It has been six years since I retired from a job I loved—helping low income single teen parents as they struggled to complete their high school educations, prepare themselves for jobs, and raise their children on very little money. I became close to many of these women and decided that each of them had a story that needed to be told. Their stories follow, with minor changes to protect their privacy. The first three are in my words. The rest are told by the women who experienced them.
I’m thankful for Lindsey because knowing her makes me grow in my job, keeps me humble, and prevents me from becoming complacent about what I do.
Lindsey is 19 and the mother of Derrick, age one. She quit school in the ninth grade, had a stillborn child at 17, married at 18, and is now sometimes separated from her husband, sometimes not. She has an open lovely face and long curly, all-encompassing brown hair highlighted with blonde streaks. Dark piercing eyes sparkle behind gold-rimmed glasses. Two pregnancies and a fondness for Mountain Dew and Snickers bars probably account for her turtle-like roundness which she disguises behind baggy shirts and mismatched pants.
One day she brought a pale pink, lavishly-frosted, homemade cake to share with her classmates. She listens intently when the other teen parents in the class talk about fights with boyfriends and problems with child care or transportation, and she offers advice freely. She is the one who is willing to drive her fellow students to and from class when she has a car available.
Ours is an intimate program where the emphasis is on intensive one-on-one help and self-paced academic study in a supportive atmosphere. Taking is allowed in class, and so is roving around, snacking “big gulping” and helping each other with school work. Because all the young women are preparing themselves to enter the world of work, our attendance policy is firm. If they don’t get to school consistently and on time, how can they expect to be successful in a job? No one goes to work until they have proved themselves.
Lindsey is often late. Some days she doesn’t show at all. She schedules make-up times, and then doesn’t appear. She has so many hours to make up that her chances of being placed in a job are fading fast. She schedules GED tests, but to date has taken only one out of the five tests.
When Lindsey does come to school, she’s disruptive. She has a hard time concentrating for more than a few minutes, and she loves to gossip. In a truck driver voice, she shares the juicy details of the latest bar brawls, arrests, separations, and liaisons with a captive audience who devours her words like open-mouthed baby birds. I weary of asking them all to hold down the volume.

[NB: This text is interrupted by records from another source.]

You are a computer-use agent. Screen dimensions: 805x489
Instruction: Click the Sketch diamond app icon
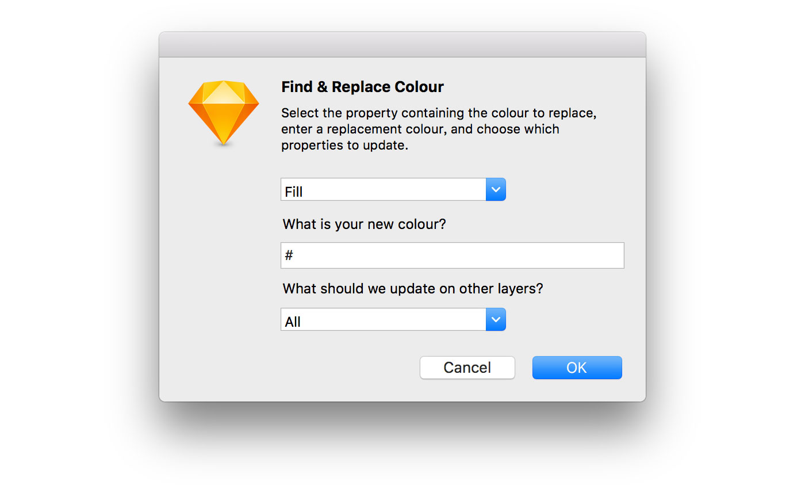coord(224,112)
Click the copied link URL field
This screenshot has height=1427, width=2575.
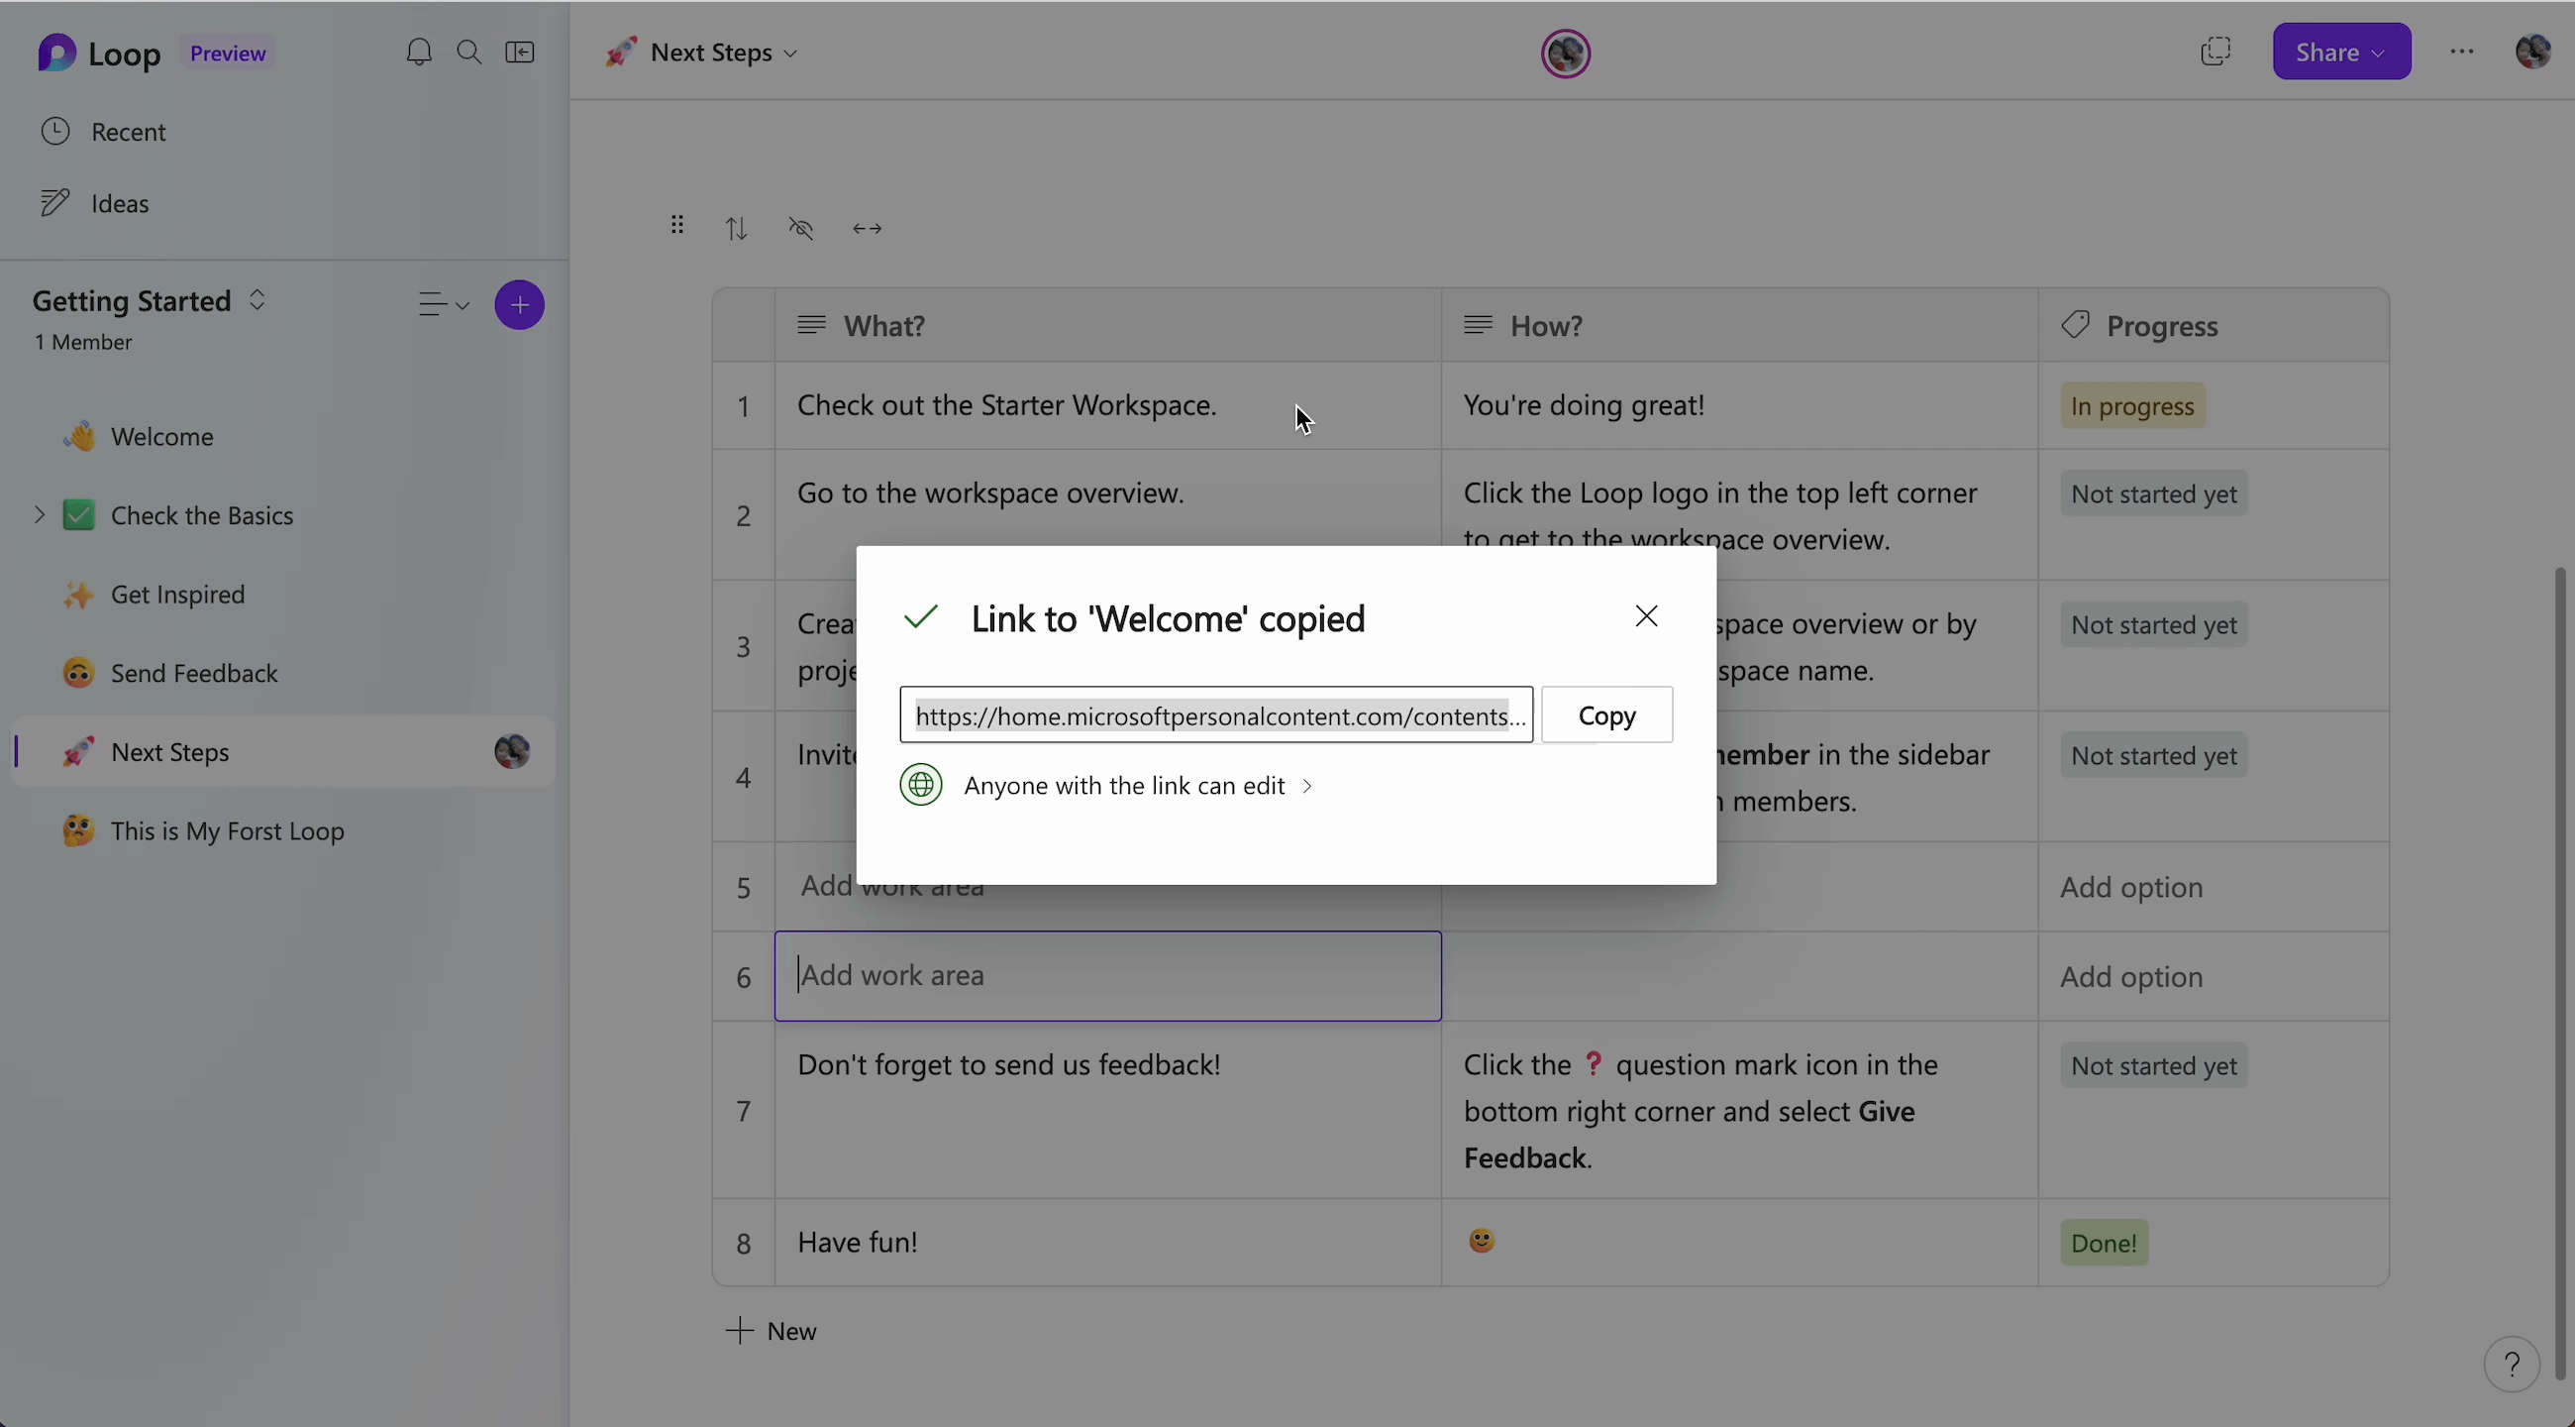coord(1216,715)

No one, including me, likes to confront Lindsey. She’s angry, obstinate, threatening at times, and she’s bigger than I am. She tests me daily, and try as I might, there are times when her behavior forces me to change mine in ways I do not like. I hear myself arguing, cajoling, insisting, all the while knowing that I might as well be talking to a mound of red Jello.
During her years in public school, Lindsey says she survived by fighting. “My teachers finally decided to ignore me just like my mom does. Here it is different, I’m not used to this,” she said to me. “I want my GED, and I want a job, but I want to do it my way.”
I’m learning. I can be kind and polite, even sympathetic and understanding with Lindsey. She’s teaching me that cajoling and insisting do not work. She makes me realize that although I can crack open a door for her, I cannot drag her, or anyone else, through it.
There have been special days at my job when I’ve felt that I’m pretty good at what I do. It’s not easy work, and I don’t expect miracles. Sometimes I congratulate myself as I see a young mom take the first steps on a long hard climb toward maturity, financial security, and good citizenship.
Complacency can set in after you’ve been at a job for a while. What worked once will surely work again, you reason. Not with Lindsey. I’m stubborn enough to know that I am going to see Lindsey complete her GED if it takes until the last day of class.
I’m thankful for Lindsey. Without her I might have just a job. As it is, I have a mission. That is more exciting.